* WORK INSTRUCTIONS *
Images are to be skipped; everything else in the records must be repeated exactly.

* INFORMATION *
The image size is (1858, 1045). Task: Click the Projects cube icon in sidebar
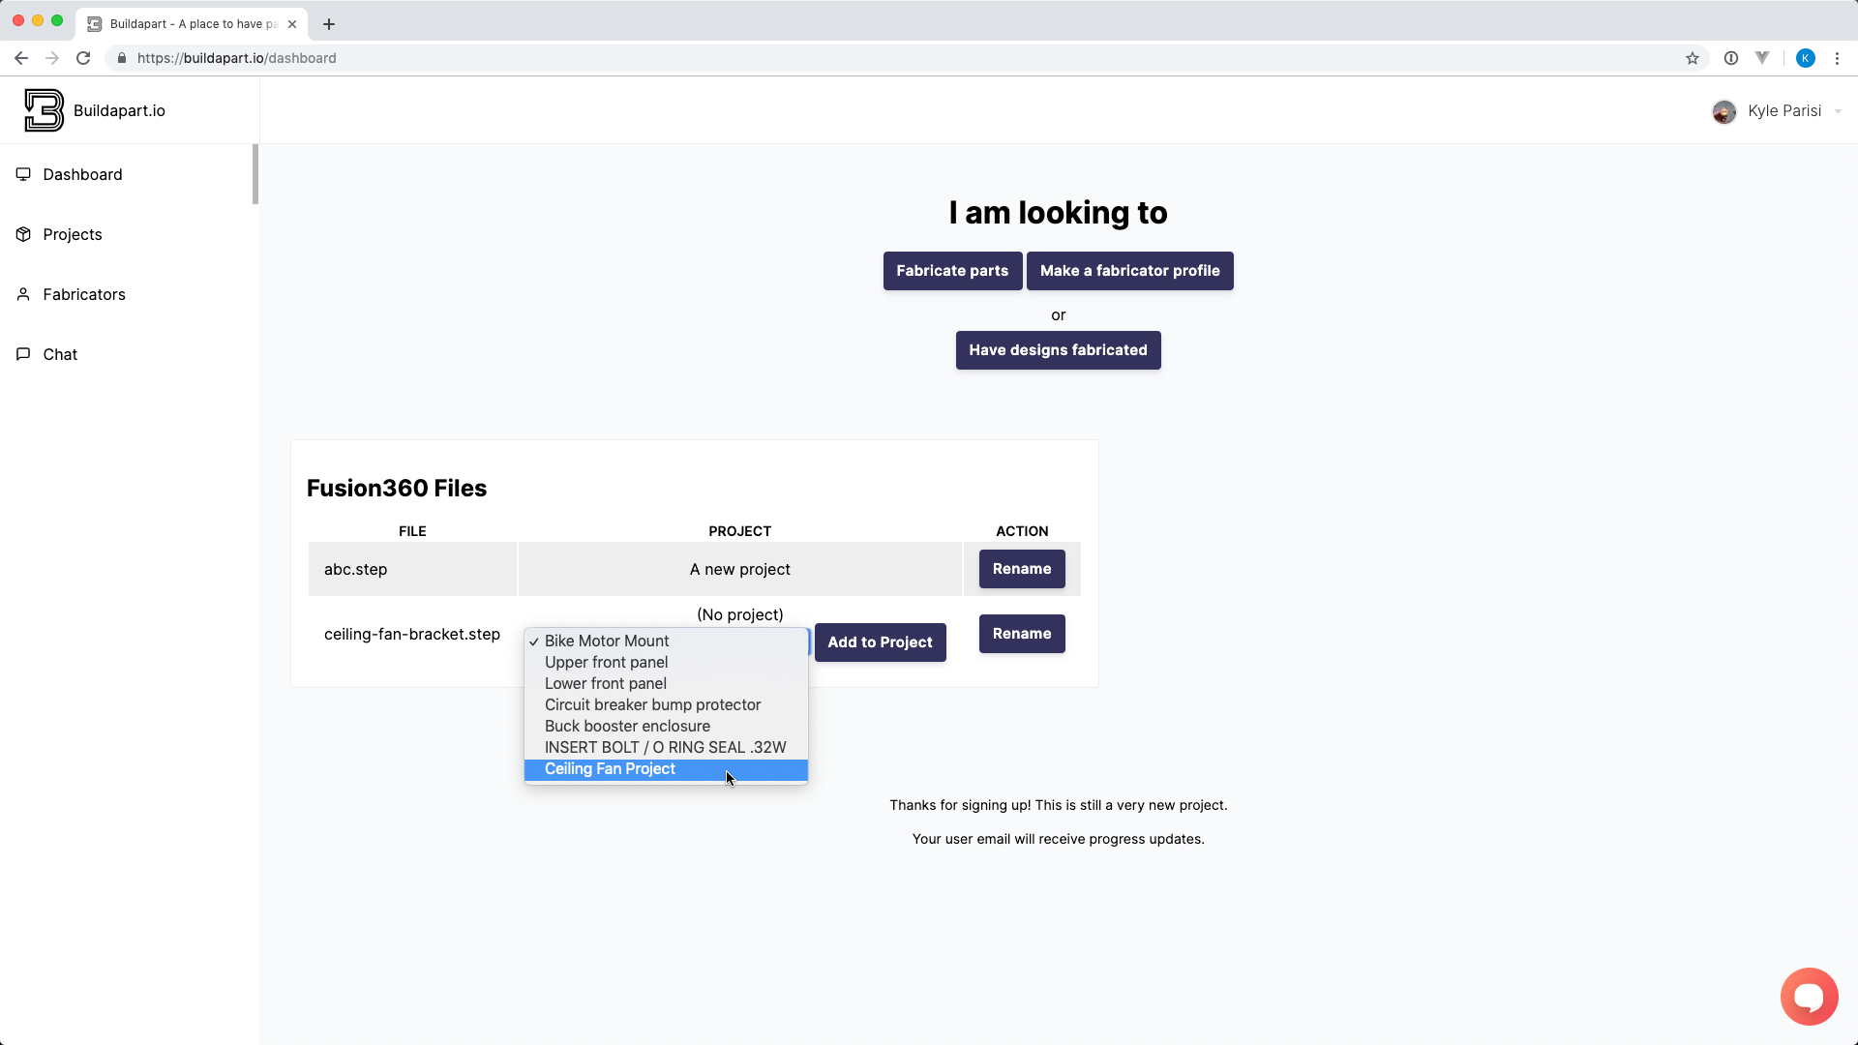pos(23,234)
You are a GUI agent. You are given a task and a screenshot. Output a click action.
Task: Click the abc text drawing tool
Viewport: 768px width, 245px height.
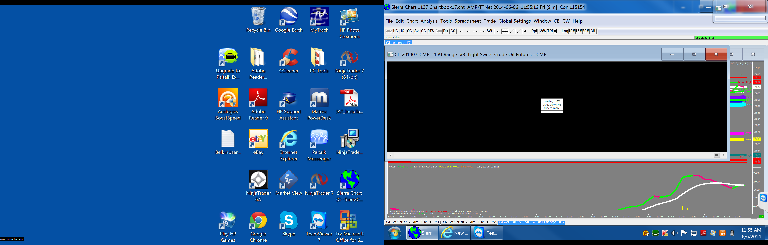click(x=526, y=31)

* TASK OUTPUT *
The image size is (1858, 1045). Task: Click the Projects cube icon in sidebar
pos(23,234)
You are a GUI agent. You are given a task and a screenshot. Output a click action.
Task: Click the abc text drawing tool
Viewport: 768px width, 245px height.
click(x=526, y=31)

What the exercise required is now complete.